Jordan played a similarly pro-freedom role in challenging Covid lockdowns, mask mandates, vaccine mandates, and many other aspects of our country’s overreaction — including the federal government’s many abuses of power — to the pandemic.
And Jordan was a longstanding critic of the Russiagate hoax, started by Democratic Party operatives and carried about by partisan elements of the FBI and the Department of Justice. The hoax was, in essence, that the Russian government controlled Trump through money or blackmail.
There was never any basis for the FBI or Justice Department’s investigation of Trump, and the accusation by the news media and Democrats that Trump was, effectively, guilty of treason stands as one of the greatest abuses of power by federal government employees in American history.
After we testified, Matt and I walked and rode with Jordan on the train in a tunnel connecting the Capitol building to the staff offices. There, we had a chance to meet and visit with then-Speaker Kevin McCarthy. It gave us some time to chat with Jordan.
For several hours during the hearing, Democrats had attacked Matt and me as fake (“so-called”) journalists unconcerned with the truth, insinuating ridiculous falsehoods and demanding to know who our sources were. I think it’s fair to say we were both rattled by the experience.

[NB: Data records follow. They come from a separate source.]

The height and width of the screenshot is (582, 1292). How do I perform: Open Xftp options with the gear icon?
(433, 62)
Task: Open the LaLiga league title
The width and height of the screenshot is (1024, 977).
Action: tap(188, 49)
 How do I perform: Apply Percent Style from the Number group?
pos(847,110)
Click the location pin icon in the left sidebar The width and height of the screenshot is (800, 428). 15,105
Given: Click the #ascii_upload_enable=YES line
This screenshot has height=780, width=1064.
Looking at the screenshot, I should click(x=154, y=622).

Jordan apologized for their treatment of us, as other members of the Committee had, including during the hearing itself. But at no point did Jordan say an inappropriately harsh word about Democrats afterward. Indeed, I was impressed by his ability to view his colleagues as separate from their behavior, something many of us struggle to do.

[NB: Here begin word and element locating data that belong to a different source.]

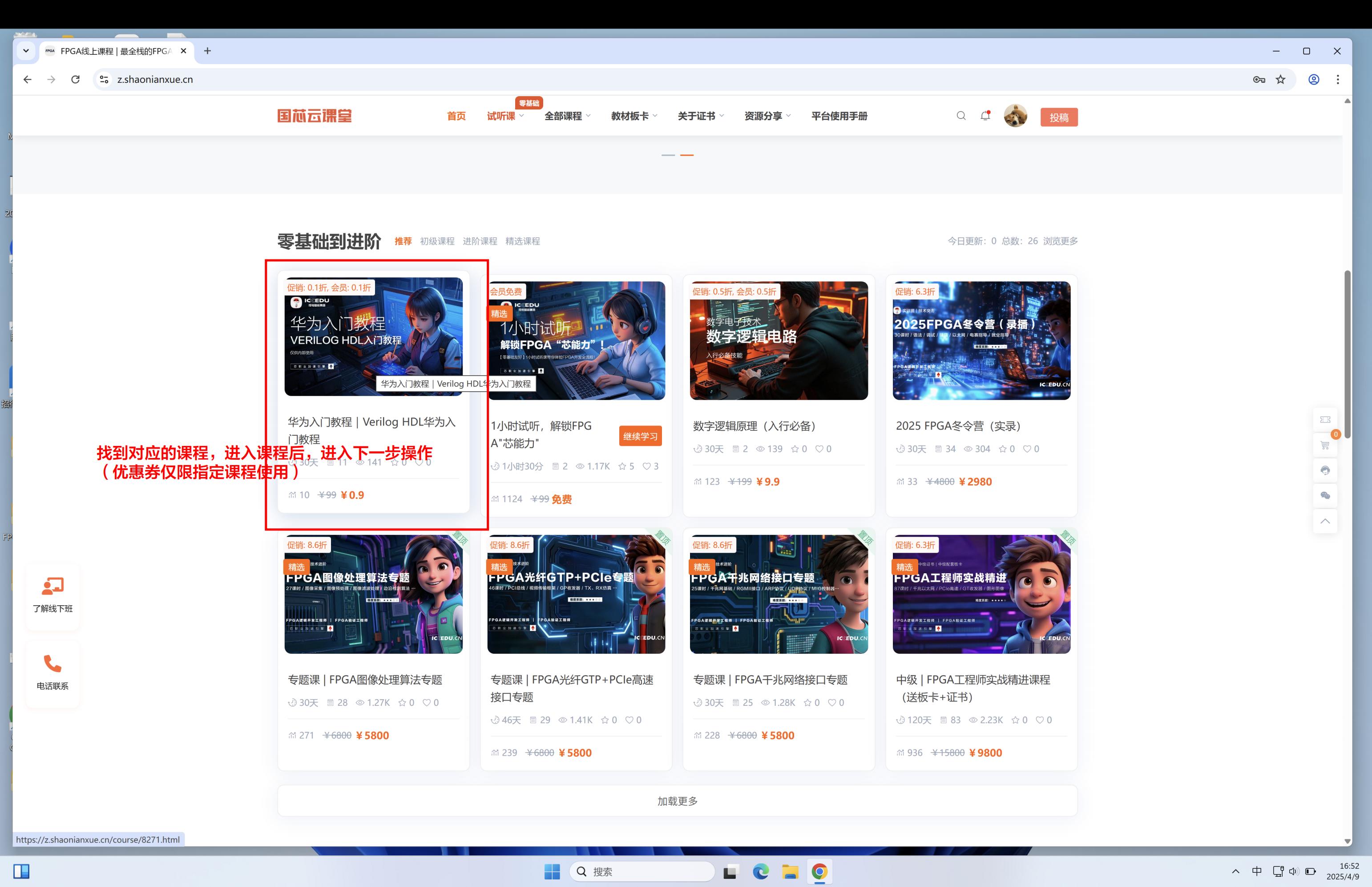The height and width of the screenshot is (887, 1372).
Task: Switch to the 精选课程 tab
Action: pos(522,241)
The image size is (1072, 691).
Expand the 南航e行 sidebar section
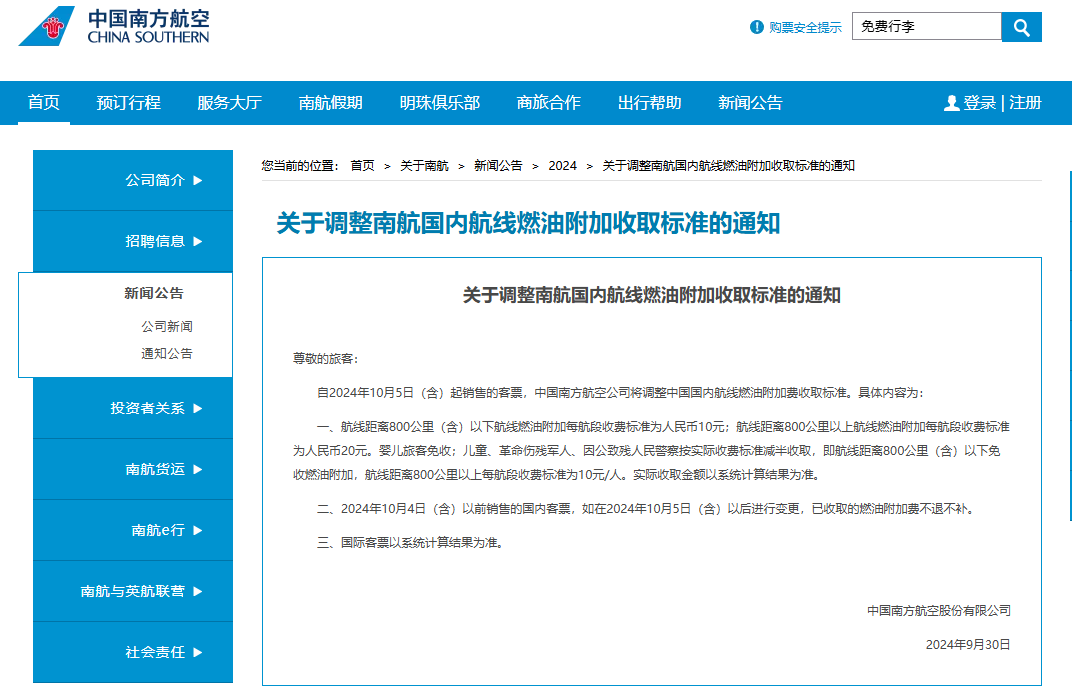(x=167, y=530)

Naturally, I don’t agree with Jordan about many things. He’s a conservative Republican, and, being with him and speaking with Republicans, I am always reminded of all the ways in which I remain, despite having changed my mind on many important things, a relatively liberal person.
But those differences pale in comparison to the clear and present threat to freedom of speech by the government in collusion with tech platforms and by the very real weaponization of the FBI, DHS, CDC, and other government agencies.
What Jordan has done with his Subcommittee on the Weaponization of Government in 2022 is akin to what the Democratic Congressman Frank Church did with his 1975 hearings, which exposed the weaponization of the FBI and CIA against progressive activists and widespread abuses of power, including assassinations.
The main difference between the Church committee hearings and Jordan’s hearings is that in 1975, the mainstream news media and Republicans encouraged the hearings by Church, while in 2023, the media and Democrats condemned the hearings by Jordan.
Liz Cheney’s criticism of Jordan stems from Jordan’s skepticism that Trump lost the 2020 election. CNN quotes Jordan as having expressed doubts at various points that Trump lost.
But Jordan’s remarks are no stronger than the claims that have been made by Democrats, including Hillary Clinton and Georgia gubernatorial candidate Stacey Abrams, about their own election defeats.
While I do not believe there is evidence of sufficient voter fraud to have changed the outcome of the 2020 election, it’s hyperbolic and unfair for Cheney to suggest that Jordan does not defend the Constitution. No member in Congress, including no Democrat, has defended it more over the last year than Jordan.
I don’t have an opinion about who should be the Speaker of the House. But before the media begin yet another cycle of demonization, it should be acknowledged that Jordan has demonstrated through his behaviors that he is a strong defender of freedom of speech and for the de-politicization of federal agencies.
The events of the last seven years, from the Russia hoax to Covid lockdowns to FBI entrapment to government censorship, make clear that the threat to American democracy and freedom comes not from people like Jim Jordan but rather from a weaponized news media and federal government.
As such, to the extent Jordan is an extremist in defense of liberty, it’s no vice.